**Instructions for the task**
Restate word for word the lines below that run from the one holding "Click into the Custom characters text field" through the one holding "Task: Open the Line chart type dropdown", inclusive. Pictures don't belong in the copy.

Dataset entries
——

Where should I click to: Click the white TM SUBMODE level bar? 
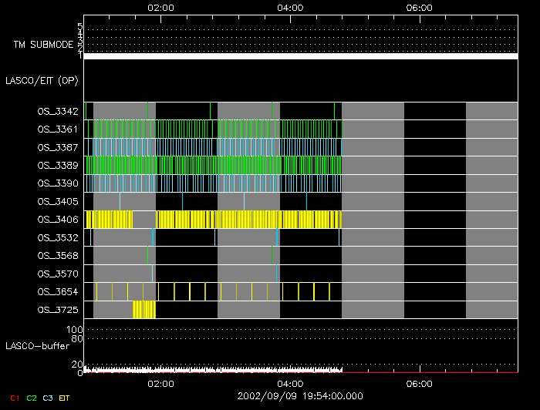click(301, 56)
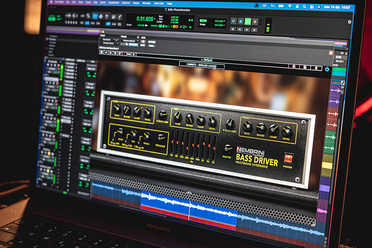Click the trash icon in the plugin header

[x=316, y=68]
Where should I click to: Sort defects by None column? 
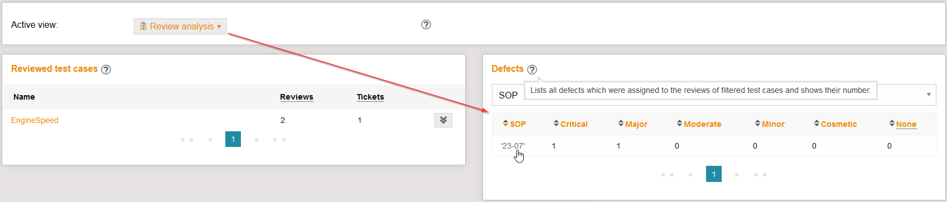(903, 124)
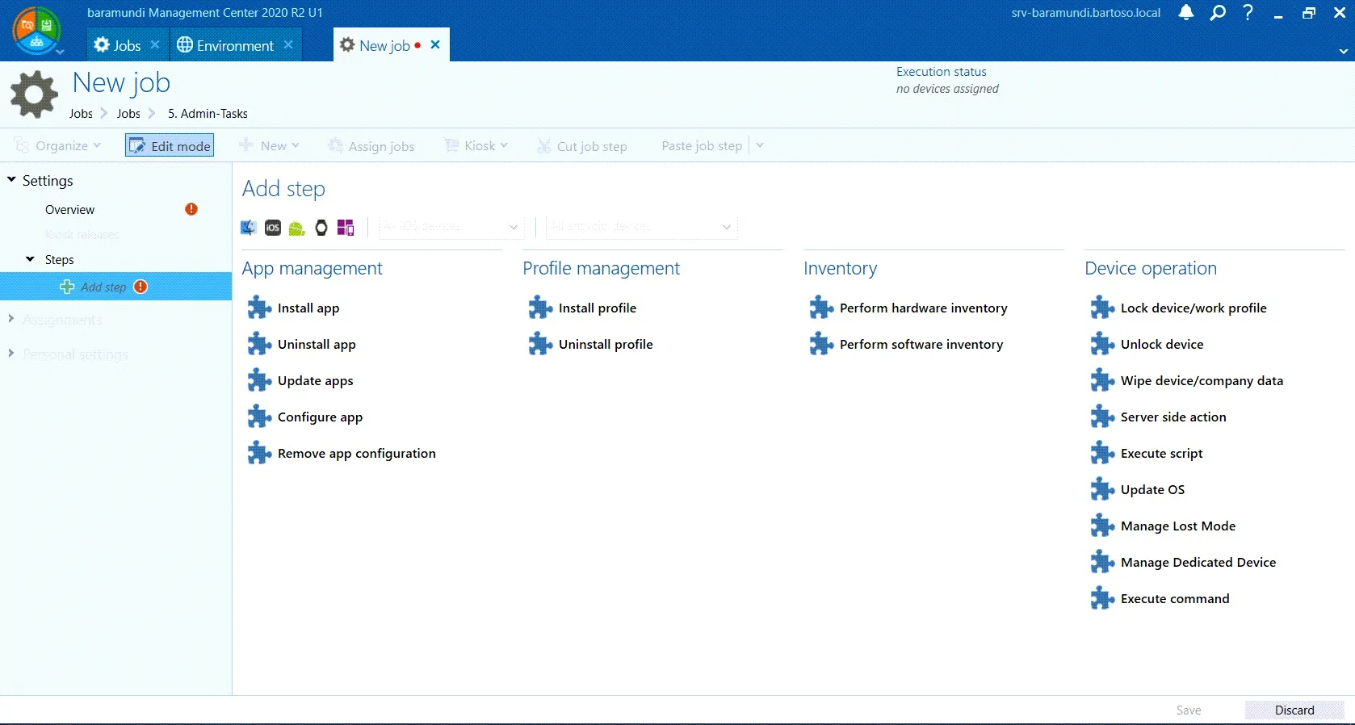Image resolution: width=1355 pixels, height=725 pixels.
Task: Open the notifications bell icon
Action: click(x=1185, y=13)
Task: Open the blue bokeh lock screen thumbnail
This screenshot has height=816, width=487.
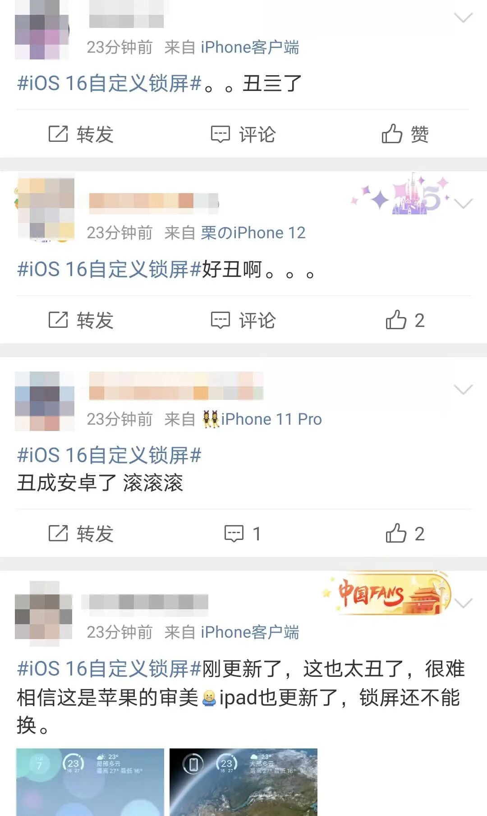Action: 90,782
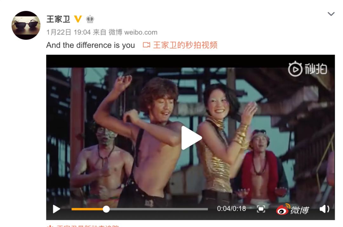343x227 pixels.
Task: Click the orange V verified badge
Action: 78,19
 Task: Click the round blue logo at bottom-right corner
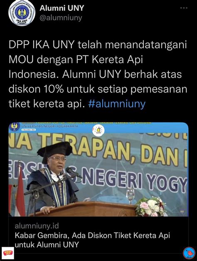[189, 253]
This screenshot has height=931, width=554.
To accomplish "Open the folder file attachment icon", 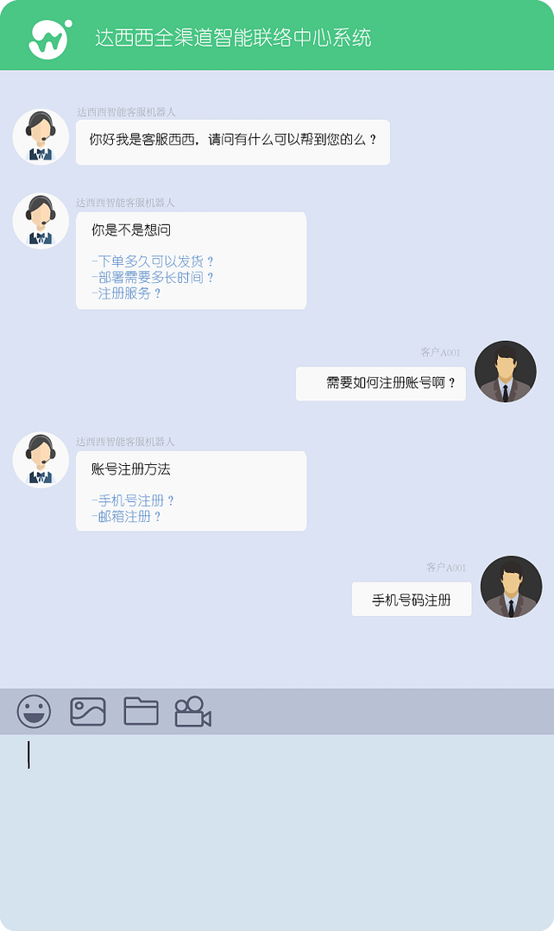I will click(141, 711).
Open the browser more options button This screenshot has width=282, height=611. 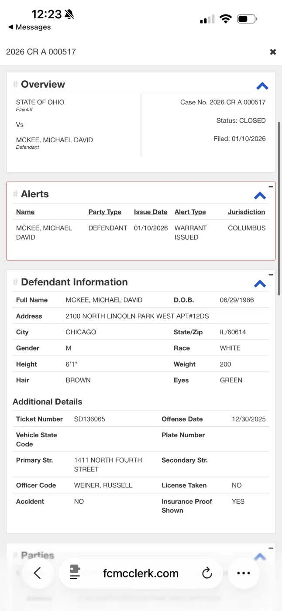(x=244, y=573)
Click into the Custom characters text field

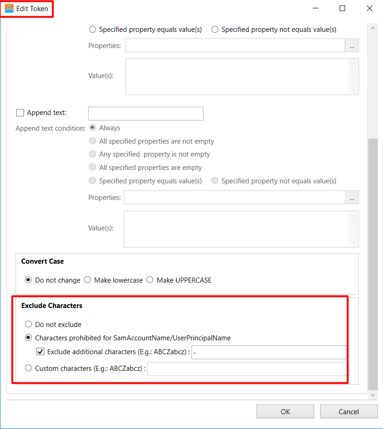click(248, 369)
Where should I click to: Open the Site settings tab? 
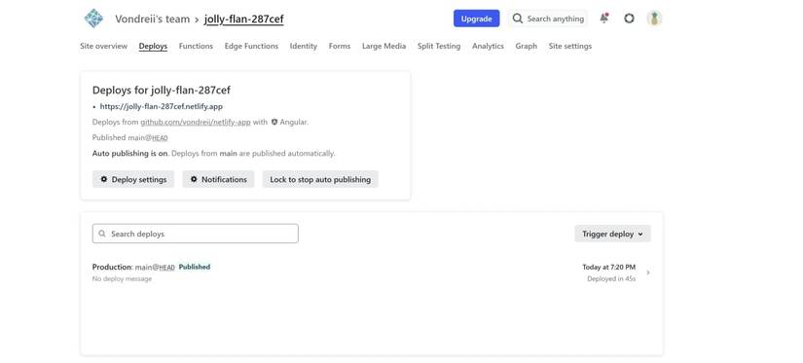[x=570, y=46]
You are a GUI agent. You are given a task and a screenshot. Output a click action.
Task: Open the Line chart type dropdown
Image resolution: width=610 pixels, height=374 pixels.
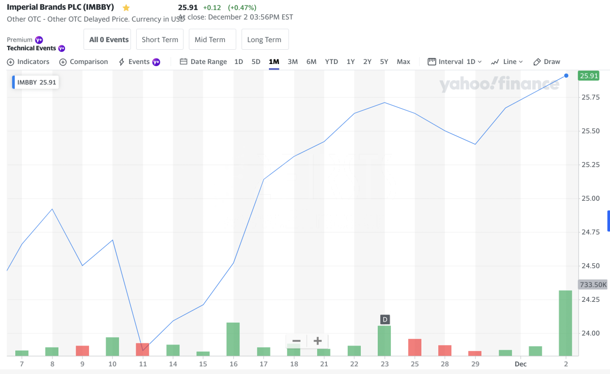507,61
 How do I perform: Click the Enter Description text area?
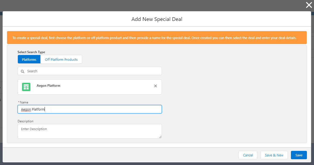coord(89,131)
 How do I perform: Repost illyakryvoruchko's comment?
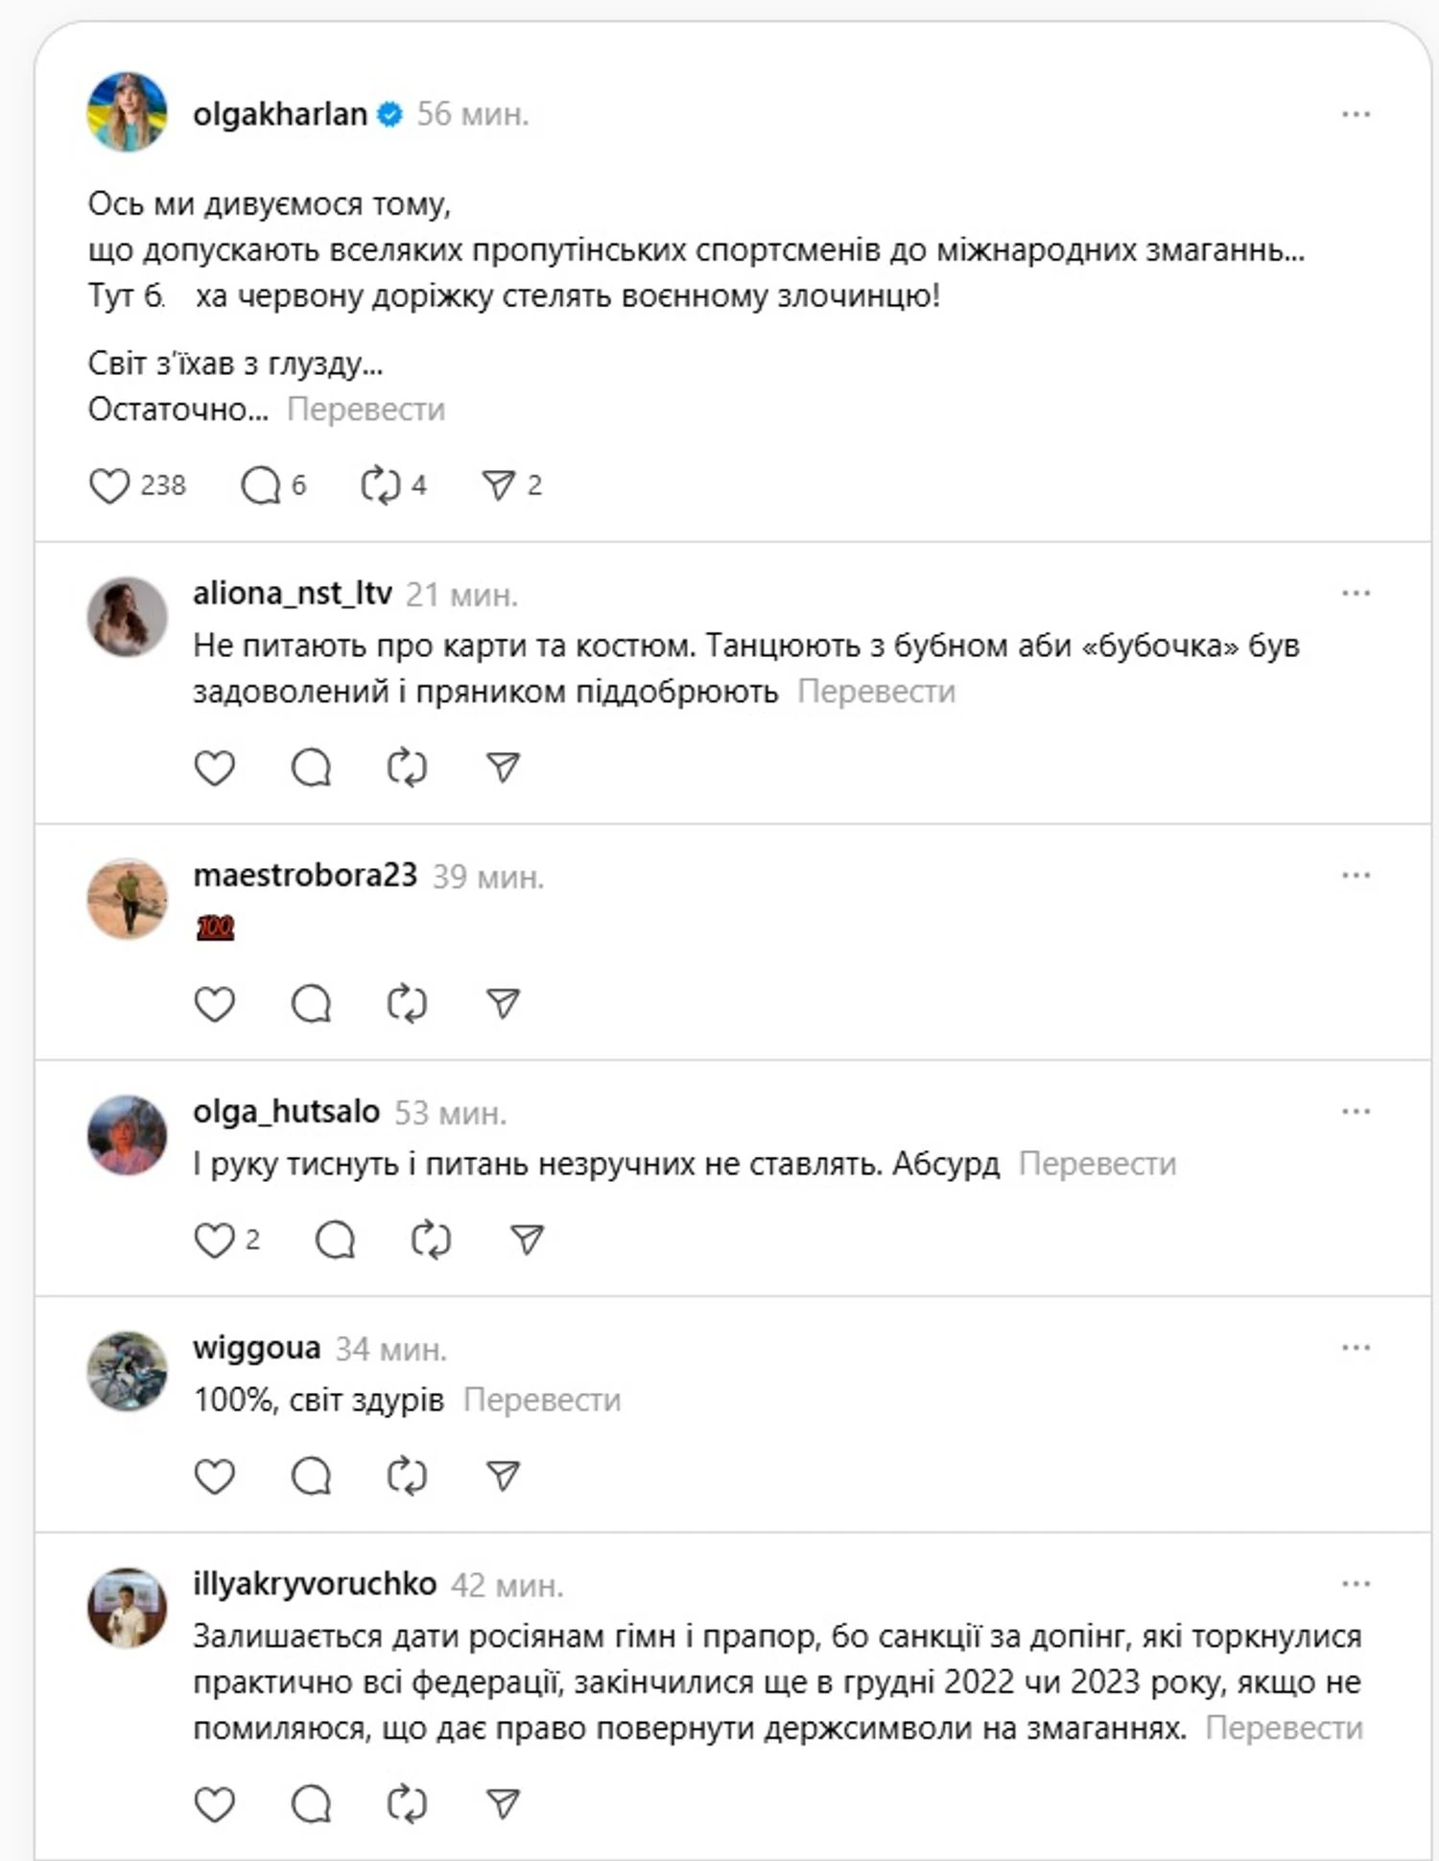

——

**Response to the task**
Click into the Custom characters text field

click(248, 369)
Where should I click to: Open the Site settings tab? 
[x=570, y=46]
You are a GUI agent. You are given a task and a screenshot. Output a click action.
Task: Open the Line chart type dropdown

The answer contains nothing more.